2018-08-18

JDK9 doclet API frustration

The new Javadoc doclet API promises a better view of Javadoc comments than before, one consistent and integrated with other source-related tools. I recently decided that my old doclet (“ssdoc”) based on the old API was becoming unmaintainable, and that I should start writing afresh against the new API (“Polydoclot” at the same location).

One way that the new API helps is that HTML tags and entity/character references in Javadoc comments are distinctly parsed along with Javadoc tags, important if your doclet is generating something other than HTML. If you were writing XHTML, you'd have to recognize empty HTML tags, and infer implicit closing of (say) <p> by a <div>, so that you could meet the strict requirement of XHTML that all elements are properly closed. For LaTeX output, references like &amp; would first have to be decoded into & before being re-escaped as \&.

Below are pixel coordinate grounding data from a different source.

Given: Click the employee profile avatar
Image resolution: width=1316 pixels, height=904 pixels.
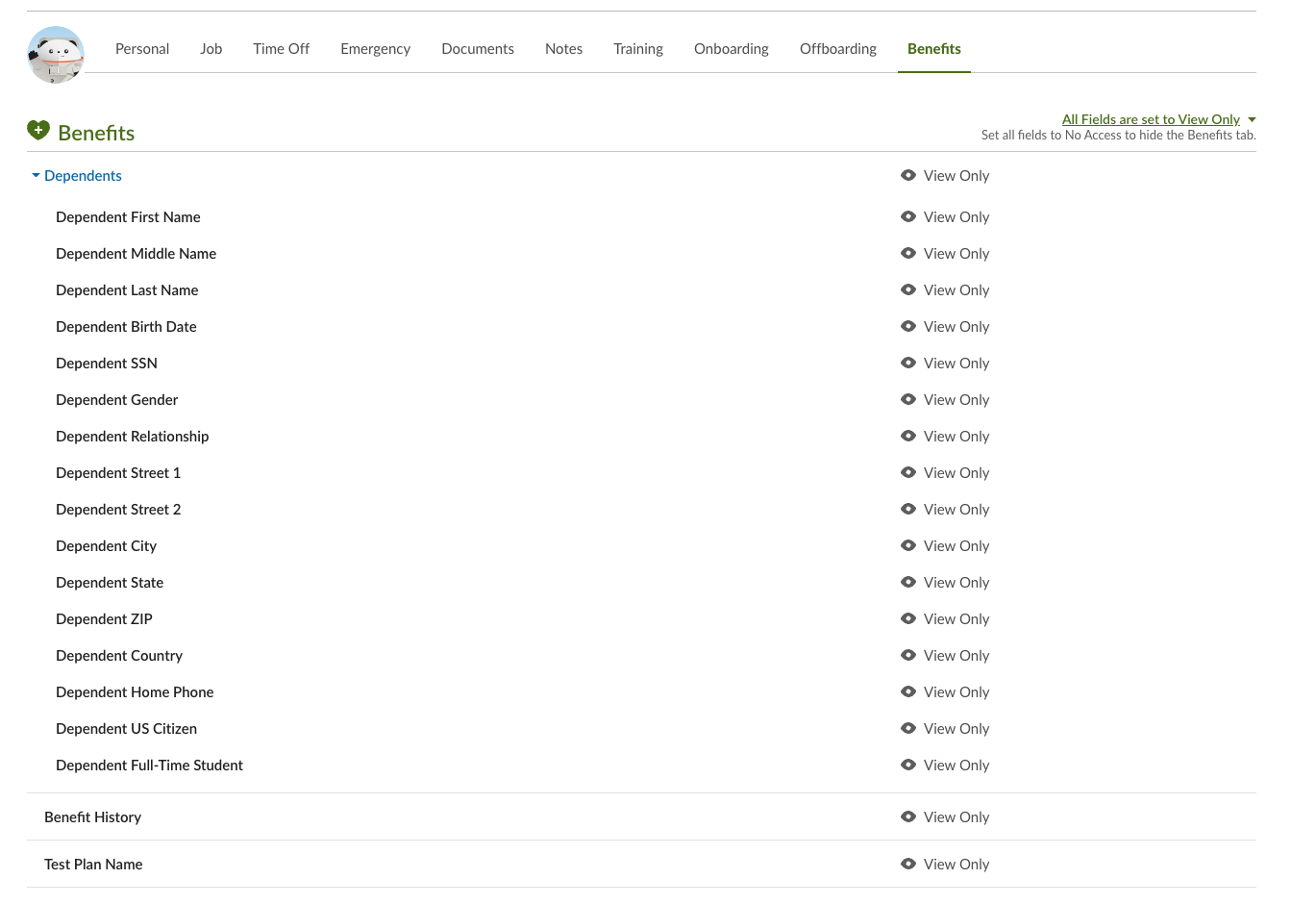Looking at the screenshot, I should pyautogui.click(x=56, y=55).
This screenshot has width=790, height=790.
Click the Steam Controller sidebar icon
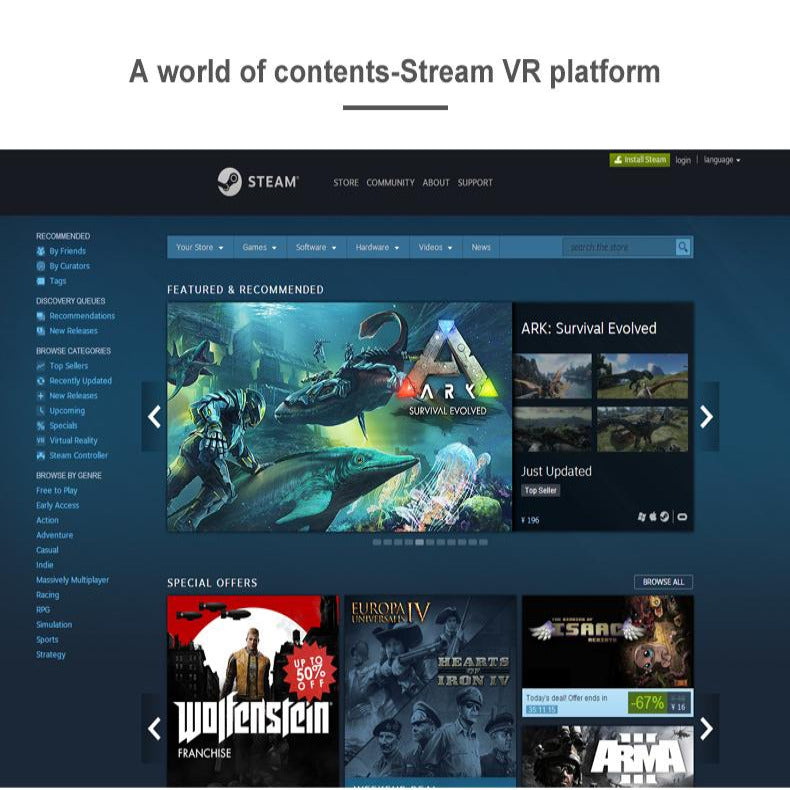pos(41,455)
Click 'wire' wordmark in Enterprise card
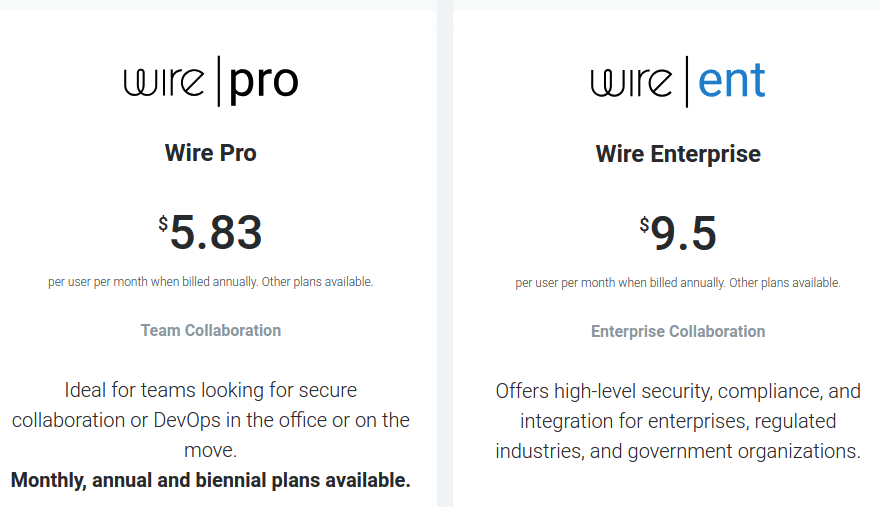 631,83
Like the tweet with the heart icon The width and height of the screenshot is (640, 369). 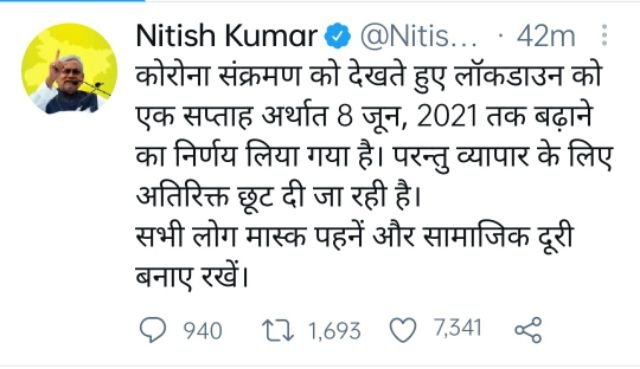tap(403, 330)
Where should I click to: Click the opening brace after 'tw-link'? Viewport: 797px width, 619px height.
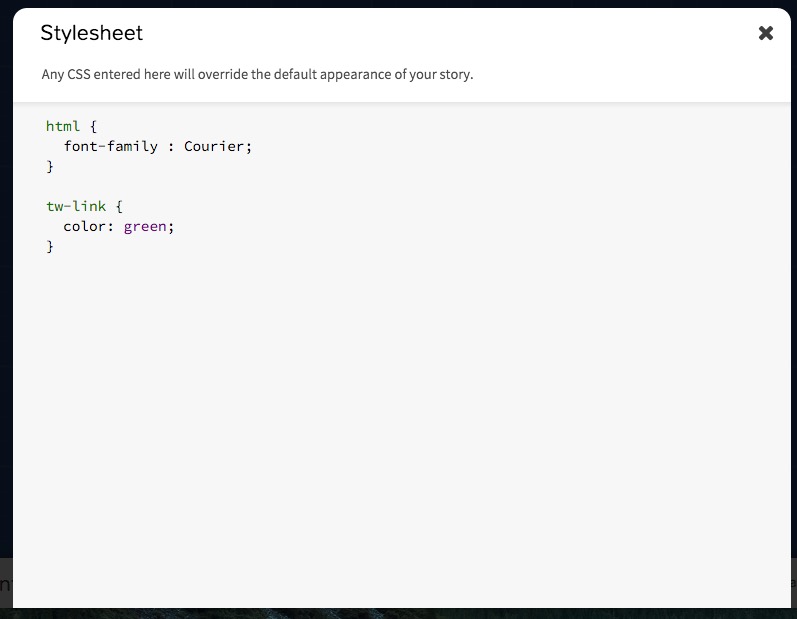coord(118,206)
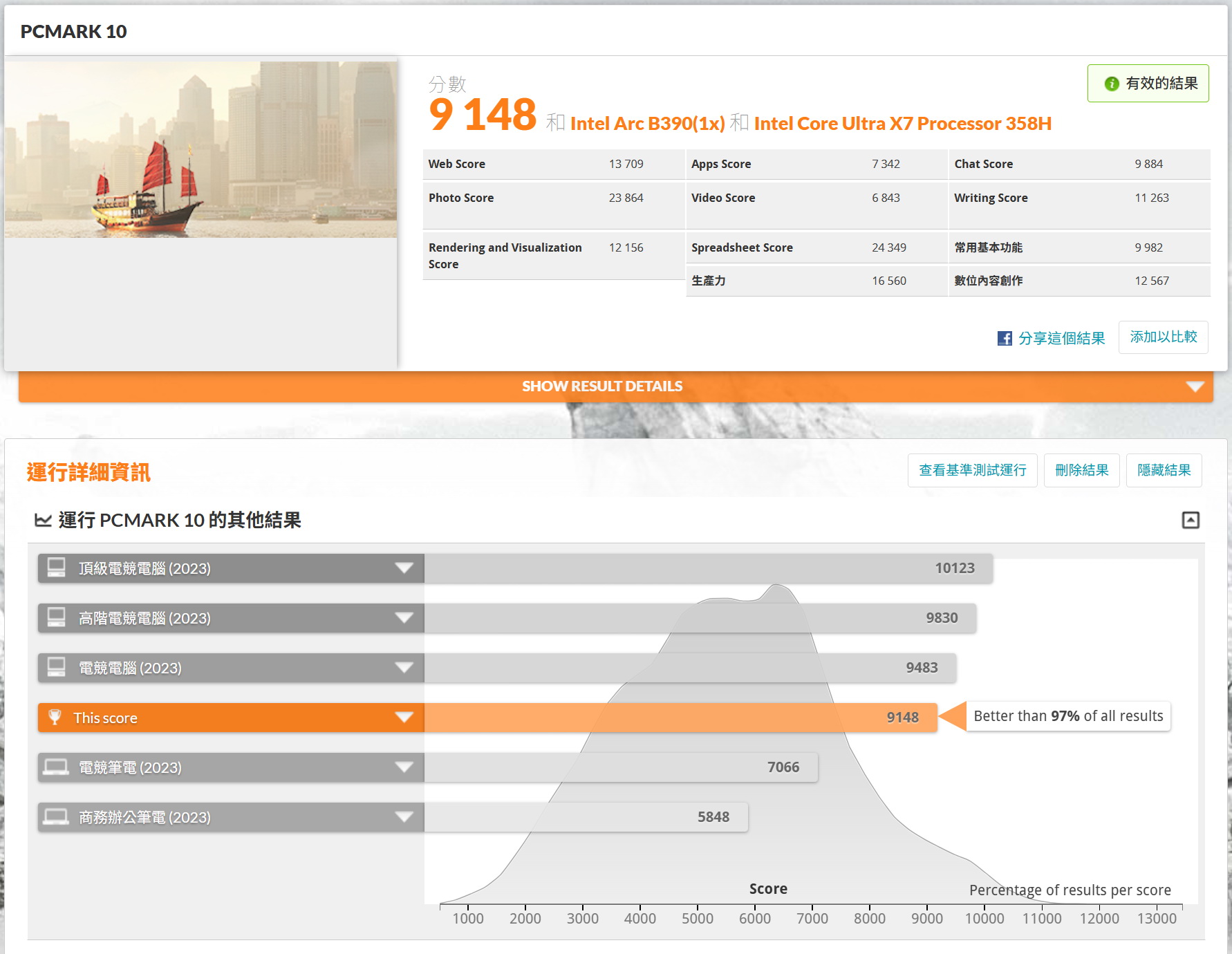Image resolution: width=1232 pixels, height=954 pixels.
Task: Click the green info icon on valid result badge
Action: point(1111,84)
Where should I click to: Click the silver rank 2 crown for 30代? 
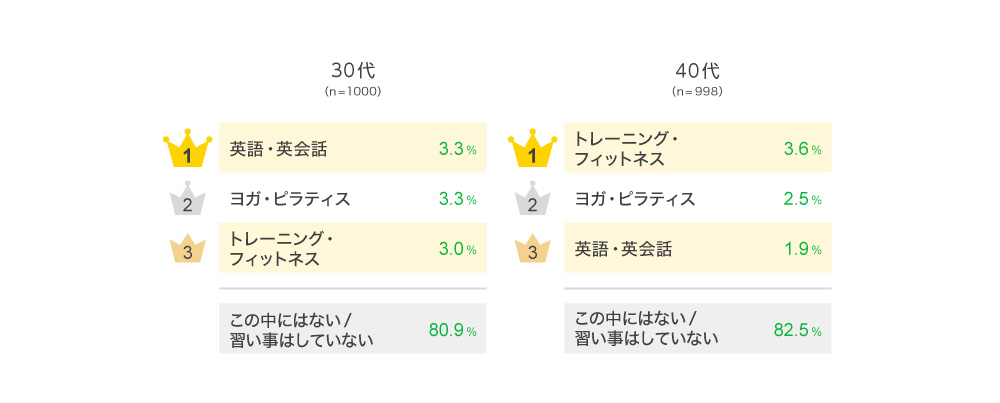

So, that's a big improvement. However, I've found a few faults (at least, as I deem them) in the new API/implementation:

  1. It does not resolve understood HTML entity/character references, even though the new API obviates retaining them in their original form. (The old API did not have this option.)
  2. It does not resolve context-sensitive signatures in {@link}, {@linkplain}, {@value} and @see tags any more. (It used to!)
  3. It does not recursively parse the content of unknown in-line tags. (It used to!)
  4. Unknown in-line tags have their own class UnknownInlineTagTree, instead of simply being of the supertype InlineTagTree. Similarly, unknown block tags have their own class UnknownBlockTagTree, instead of simply being of the supertype BlockTagTree. This causes problems when tags defined in future JDKs are supplied to doclets compiled against older APIs.
  5. By now, there ought to be a formal way of determining how to link to elements within a Javadoc installation. (It keeps changing, and pinning it down would be too restrictive for alternative doclets.)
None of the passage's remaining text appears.